Exercises >>
• a. List every distinct username that appears in the Amazon Polly forum thread.
• b. From the Amazon Polly forum thread, copy the passage starting with "Thanks guys, I" and going on through "the addon itself?".
• c. Write what comes next in the Amazon Polly forum thread, picking up after its final sentence.

Selected excerpt >>
-----

Thanks guys, I don't know anything about programming but was able to follow your instructions and get it to work.

Could a lexicon file that's used on the normal Amazon Polly TTS website also be used within this app?

edu-zamora commented 6 years ago

@artem7902: Great work! I have included the changes into the master-2.0 branch, tested them and pull requested them into your repo.

@dholmb: Awesome that you got it to work! 👍What's a lexicon file and why would be useful to support it from the addon itself?

dholmb commented 6 years ago

@edu-zamora: Thanks for the reply.

I'm just starting to use TTS, but lexicon files are how you can edit the pronunciation of words. For example, I mostly use it with abbreviations or acronyms that I want to be said a certain way. There are a lot of others capabilities including a phonetic alphabet to correct pronunciation.

-----

Dataset records >>

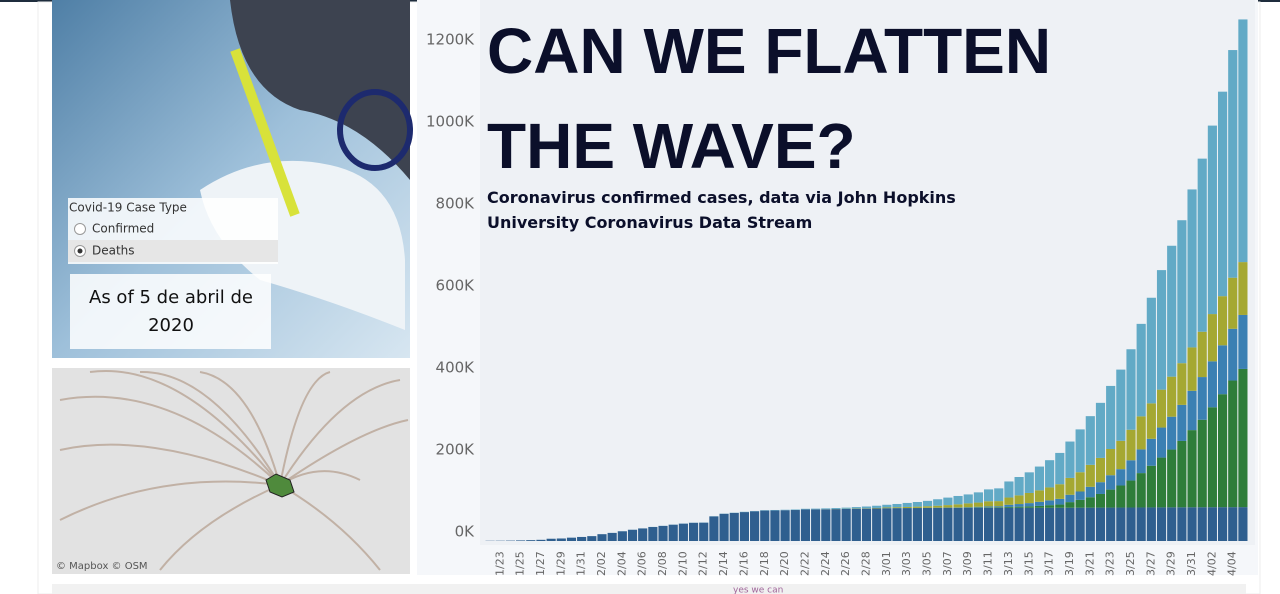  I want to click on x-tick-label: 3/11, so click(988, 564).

-----

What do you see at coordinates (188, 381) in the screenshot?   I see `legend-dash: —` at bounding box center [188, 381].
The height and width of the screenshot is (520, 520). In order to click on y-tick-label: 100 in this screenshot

-----

Responses per task >>
• a.
edu-zamora
artem7902
dholmb

• b.
Thanks guys, I don't know anything about programming but was able to follow your instructions and get it to work.

Could a lexicon file that's used on the normal Amazon Polly TTS website also be used within this app?

edu-zamora commented 6 years ago

@artem7902: Great work! I have included the changes into the master-2.0 branch, tested them and pull requested them into your repo.

@dholmb: Awesome that you got it to work! 👍What's a lexicon file and why would be useful to support it from the addon itself?

• c.
I did a little more research online and it looks this isn't something that would be inside the app, but stored under each user's AWS account. I think the service will then automatically apply the corrections when being used through the app.

https://www.w3.org/TR/pronunciation-lexicon/#S1.1 https://docs.aws.amazon.com/polly/latest/dg/gs-put-lexicon.html

artem7902 commented 6 years ago

@dholmb I realized what you mean. I add lexicon support, please check. You can input list of lexicons, just split their names with ", " for example "lexicon1, lexicon2, lexicon3". Use this link

dholmb commented 6 years ago

@artem7902: I wasn't able to get it to work but it's probably just on my end. I'll try to figure it out later. I'm assuming that the lexicons that are used need to be loaded onto my AWS account first?

artem7902 commented 6 years ago

@dholmb yes, of course, you need to configure it using AWS and then just use lexicon names. You can read about it in AWS documentation.

artem7902 commented 6 years ago

@edu-zamora if everything ok can you close this?

edu-zamora commented 6 years ago

@artem7902: Don't we want to wait until this is merged into master?

artem7902 commented 6 years ago

@edu-zamora There are PR's from the 2017 so I'm not sure that this will happen soon :)

edu-zamora commented 6 years ago

@artem7902: There you go then :)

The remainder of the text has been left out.